Мраморный столик на львиных ногах. Алебастровый ангел с ракушкой в руках. Столько мечтал сюда попасть – даже не верится, что выбрался. В последний день вытребованного отпуска приехал Йонг Гросс благословения просить у духа святого Орсона, покровителя всех гениев-неудачников.
Прекрасные какие купальни, только оргии снимать. Но никто, конечно, не даст мне оргии снимать; ой, скажут, не было тут никогда оргий, не было. Небось, и вправду не было. И слава богу, что не дадут снимать. Глядя на отражения мозаичных стен в аквамариновой неживой воде, я думаю о том, что мне грех жаловаться. Я понимаю объективно, что я перешагнул Уэллса; мне даже не стыдно так думать, объективная правда, ничего не попишешь – я снял не один великий фильм, я снял три. Но признание – тут у нас с ним все поровну, одни утешительные призы, утешательные: «Голден Пеппер» за режиссуру, «Оскар» за сценарий. И вечные палки в колеса от прокатчиков: тогда боялись мести разгневанного злобным шаржем на себя и свою зазнобу Херста, а сейчас – просто боятся меня, просто боятся. Все измельчало, даже медиамагнатов больше нет. Только своими руками из себя можно настоящую фигуру слепить, только творчеством своим. Как Орсон. Как Гауди. Как я сам.

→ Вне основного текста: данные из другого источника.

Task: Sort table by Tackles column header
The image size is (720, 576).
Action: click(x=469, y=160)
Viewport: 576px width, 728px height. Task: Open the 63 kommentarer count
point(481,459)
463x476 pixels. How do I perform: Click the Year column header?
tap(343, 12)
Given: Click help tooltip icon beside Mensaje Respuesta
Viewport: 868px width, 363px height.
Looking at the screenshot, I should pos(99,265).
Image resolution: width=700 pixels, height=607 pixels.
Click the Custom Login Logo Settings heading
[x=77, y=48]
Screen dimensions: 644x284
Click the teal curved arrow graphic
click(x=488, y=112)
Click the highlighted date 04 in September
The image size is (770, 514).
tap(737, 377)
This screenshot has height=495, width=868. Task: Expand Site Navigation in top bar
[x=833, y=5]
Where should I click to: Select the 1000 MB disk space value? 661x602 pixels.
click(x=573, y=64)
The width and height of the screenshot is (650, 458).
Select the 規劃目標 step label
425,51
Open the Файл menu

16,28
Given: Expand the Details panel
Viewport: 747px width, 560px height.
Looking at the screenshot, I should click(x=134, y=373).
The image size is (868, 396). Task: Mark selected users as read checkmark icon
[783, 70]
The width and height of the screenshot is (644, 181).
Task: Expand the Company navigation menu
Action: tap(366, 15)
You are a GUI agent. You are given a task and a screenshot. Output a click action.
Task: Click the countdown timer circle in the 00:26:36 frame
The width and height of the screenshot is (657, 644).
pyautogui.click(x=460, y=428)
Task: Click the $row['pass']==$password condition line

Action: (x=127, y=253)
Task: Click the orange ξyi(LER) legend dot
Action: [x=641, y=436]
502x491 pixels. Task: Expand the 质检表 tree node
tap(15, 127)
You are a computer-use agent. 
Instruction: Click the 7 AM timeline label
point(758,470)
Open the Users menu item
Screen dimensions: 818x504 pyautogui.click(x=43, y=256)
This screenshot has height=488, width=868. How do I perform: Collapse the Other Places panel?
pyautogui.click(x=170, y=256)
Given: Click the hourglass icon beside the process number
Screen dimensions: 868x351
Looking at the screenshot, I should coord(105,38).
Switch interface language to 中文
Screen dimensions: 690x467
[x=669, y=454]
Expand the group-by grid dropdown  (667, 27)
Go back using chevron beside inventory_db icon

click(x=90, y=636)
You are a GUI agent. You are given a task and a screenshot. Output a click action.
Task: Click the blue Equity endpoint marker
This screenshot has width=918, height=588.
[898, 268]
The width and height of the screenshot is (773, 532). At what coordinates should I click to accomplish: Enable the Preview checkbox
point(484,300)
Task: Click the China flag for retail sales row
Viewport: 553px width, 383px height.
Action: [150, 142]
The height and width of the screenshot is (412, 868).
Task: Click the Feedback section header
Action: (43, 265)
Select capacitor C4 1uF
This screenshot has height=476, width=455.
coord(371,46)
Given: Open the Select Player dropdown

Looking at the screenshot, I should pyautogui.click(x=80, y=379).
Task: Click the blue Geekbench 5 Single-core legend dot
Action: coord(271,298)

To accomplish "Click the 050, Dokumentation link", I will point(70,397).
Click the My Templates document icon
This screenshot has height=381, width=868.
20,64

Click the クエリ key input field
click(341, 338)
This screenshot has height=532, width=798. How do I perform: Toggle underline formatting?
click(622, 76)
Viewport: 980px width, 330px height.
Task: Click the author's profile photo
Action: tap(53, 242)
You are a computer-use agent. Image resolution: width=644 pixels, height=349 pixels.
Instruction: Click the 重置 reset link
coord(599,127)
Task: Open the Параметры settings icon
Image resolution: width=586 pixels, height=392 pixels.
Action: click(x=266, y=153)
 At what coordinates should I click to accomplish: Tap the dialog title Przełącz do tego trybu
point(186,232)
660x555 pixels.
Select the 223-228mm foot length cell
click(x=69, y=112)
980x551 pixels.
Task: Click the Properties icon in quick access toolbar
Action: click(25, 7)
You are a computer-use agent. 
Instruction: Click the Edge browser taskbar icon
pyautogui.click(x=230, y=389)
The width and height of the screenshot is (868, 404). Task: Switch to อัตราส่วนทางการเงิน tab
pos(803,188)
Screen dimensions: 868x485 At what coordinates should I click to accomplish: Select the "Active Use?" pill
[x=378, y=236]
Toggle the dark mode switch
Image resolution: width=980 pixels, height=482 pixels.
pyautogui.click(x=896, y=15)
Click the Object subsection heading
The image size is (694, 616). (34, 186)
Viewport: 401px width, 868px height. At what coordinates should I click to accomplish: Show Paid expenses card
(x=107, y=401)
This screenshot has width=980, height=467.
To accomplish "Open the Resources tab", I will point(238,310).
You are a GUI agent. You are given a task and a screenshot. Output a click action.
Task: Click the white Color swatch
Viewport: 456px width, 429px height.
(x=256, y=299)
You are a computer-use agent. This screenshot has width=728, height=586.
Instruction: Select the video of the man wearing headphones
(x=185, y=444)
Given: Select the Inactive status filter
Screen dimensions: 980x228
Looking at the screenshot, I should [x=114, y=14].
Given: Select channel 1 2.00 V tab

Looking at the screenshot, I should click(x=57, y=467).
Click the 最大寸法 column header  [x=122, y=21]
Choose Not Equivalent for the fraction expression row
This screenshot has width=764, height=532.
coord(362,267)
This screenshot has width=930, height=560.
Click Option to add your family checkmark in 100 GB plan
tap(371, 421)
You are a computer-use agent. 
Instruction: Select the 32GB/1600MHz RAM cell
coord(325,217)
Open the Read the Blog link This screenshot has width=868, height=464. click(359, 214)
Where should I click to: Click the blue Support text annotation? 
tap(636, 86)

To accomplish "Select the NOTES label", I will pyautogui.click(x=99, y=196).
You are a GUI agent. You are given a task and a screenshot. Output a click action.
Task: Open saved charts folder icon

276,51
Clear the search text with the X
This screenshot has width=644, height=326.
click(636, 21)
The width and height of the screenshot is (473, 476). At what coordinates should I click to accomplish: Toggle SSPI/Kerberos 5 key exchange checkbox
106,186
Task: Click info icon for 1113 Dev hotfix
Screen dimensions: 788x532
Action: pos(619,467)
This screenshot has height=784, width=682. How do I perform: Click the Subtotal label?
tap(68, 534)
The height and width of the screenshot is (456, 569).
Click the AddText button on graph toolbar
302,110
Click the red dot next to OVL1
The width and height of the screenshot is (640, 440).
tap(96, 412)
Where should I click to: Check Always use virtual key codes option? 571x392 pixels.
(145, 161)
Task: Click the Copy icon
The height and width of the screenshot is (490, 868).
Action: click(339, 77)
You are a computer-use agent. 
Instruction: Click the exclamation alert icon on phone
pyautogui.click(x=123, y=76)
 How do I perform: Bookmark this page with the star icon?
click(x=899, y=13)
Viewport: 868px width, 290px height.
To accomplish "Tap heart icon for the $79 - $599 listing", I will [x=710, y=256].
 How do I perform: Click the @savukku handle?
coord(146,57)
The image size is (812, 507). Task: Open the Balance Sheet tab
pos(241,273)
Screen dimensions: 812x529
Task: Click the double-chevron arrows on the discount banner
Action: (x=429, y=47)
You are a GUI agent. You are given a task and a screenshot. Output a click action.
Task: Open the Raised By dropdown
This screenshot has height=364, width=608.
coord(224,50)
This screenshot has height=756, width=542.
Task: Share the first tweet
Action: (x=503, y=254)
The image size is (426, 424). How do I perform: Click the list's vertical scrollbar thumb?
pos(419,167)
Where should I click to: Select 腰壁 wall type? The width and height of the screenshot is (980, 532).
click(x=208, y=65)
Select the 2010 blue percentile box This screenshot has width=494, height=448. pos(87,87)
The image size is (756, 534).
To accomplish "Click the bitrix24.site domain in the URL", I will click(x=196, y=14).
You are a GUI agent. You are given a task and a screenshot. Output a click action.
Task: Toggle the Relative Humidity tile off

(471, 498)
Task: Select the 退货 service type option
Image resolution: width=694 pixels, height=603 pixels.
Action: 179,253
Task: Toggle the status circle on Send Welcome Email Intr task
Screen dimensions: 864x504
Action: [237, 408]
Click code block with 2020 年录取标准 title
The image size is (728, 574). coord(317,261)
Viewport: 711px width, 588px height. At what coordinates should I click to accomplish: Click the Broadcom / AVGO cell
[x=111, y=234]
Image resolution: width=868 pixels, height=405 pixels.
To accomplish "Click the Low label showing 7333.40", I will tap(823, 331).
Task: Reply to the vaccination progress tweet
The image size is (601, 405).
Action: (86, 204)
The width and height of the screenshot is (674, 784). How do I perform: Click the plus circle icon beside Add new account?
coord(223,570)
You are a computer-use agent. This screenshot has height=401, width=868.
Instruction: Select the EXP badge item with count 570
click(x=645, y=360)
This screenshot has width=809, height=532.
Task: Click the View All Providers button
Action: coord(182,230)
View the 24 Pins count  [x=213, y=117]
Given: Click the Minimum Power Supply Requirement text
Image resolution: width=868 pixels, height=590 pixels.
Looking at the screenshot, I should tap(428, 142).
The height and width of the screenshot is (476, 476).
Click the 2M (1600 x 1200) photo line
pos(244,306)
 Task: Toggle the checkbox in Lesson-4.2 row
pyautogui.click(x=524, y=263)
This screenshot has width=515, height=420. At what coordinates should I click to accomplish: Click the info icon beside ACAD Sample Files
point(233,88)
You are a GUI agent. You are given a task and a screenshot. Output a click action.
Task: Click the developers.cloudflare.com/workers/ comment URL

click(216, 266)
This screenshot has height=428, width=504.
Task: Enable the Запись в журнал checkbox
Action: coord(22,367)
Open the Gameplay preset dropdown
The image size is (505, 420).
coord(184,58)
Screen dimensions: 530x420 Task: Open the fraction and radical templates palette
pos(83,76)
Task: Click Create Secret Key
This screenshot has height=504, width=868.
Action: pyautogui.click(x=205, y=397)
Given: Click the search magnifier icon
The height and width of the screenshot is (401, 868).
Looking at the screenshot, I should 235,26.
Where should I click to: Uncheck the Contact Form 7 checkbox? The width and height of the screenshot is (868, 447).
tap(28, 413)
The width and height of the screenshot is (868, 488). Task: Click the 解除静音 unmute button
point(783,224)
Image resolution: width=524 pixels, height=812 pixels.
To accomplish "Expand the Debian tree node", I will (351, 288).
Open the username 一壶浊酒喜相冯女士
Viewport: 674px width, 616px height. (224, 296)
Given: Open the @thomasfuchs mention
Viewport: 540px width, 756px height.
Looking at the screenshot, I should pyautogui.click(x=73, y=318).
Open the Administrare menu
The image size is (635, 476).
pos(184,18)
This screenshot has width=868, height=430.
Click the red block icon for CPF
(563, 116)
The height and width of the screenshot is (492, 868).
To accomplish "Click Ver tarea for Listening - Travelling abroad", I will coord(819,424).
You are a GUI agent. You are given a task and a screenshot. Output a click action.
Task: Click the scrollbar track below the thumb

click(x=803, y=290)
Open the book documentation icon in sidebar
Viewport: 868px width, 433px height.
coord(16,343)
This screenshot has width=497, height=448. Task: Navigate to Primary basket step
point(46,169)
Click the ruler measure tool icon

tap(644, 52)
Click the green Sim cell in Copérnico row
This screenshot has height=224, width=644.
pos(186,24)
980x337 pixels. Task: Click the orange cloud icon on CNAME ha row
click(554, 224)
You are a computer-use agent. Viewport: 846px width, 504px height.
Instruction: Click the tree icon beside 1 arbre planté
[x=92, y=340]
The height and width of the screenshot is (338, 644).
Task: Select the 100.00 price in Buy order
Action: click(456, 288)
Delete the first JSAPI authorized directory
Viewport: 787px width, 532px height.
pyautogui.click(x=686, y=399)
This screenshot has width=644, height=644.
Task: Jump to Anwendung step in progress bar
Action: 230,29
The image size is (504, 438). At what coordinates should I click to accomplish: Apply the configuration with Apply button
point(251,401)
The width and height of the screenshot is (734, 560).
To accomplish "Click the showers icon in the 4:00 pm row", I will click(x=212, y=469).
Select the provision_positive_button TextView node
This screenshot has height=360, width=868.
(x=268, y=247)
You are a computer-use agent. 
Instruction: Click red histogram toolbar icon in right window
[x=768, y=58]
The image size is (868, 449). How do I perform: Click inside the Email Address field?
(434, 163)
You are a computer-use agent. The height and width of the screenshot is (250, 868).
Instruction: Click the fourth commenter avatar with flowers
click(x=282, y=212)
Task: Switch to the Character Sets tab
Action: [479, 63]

Все бредут, а я стою у бассейна и сдвинуться не могу, и притворяюсь, что снимаю бассейн на комм, чтобы не торопили. Будущее горько, настоящее хмуро. Впереди работа у Бо и попсовый бессмысленный дух зоосюсюканий, ремесло – не искусство. Но это – будущее, а настоящее – страшнее, потому что мне не хочется ничего, кроме этой вегетативной, стыдной работы, – и я стыжусь себя в своем настоящем. Ничего, ничего не хочется. Так и надо жить. Снимать пустую чилльную дешевку, как Уэллс снимал – рекламу, посредственные нуары, бесконечные экранизации. Ничего не хотеть. Ни о чем не мечтать. Не валяться в дешевой грязи голденпепперов, а тихо пересматривать по вечерам классику. Эда Вуда, Лючио Фульчи, Аннабель Чонг. Ностальгическая мудрость, пыльный покой старого кино.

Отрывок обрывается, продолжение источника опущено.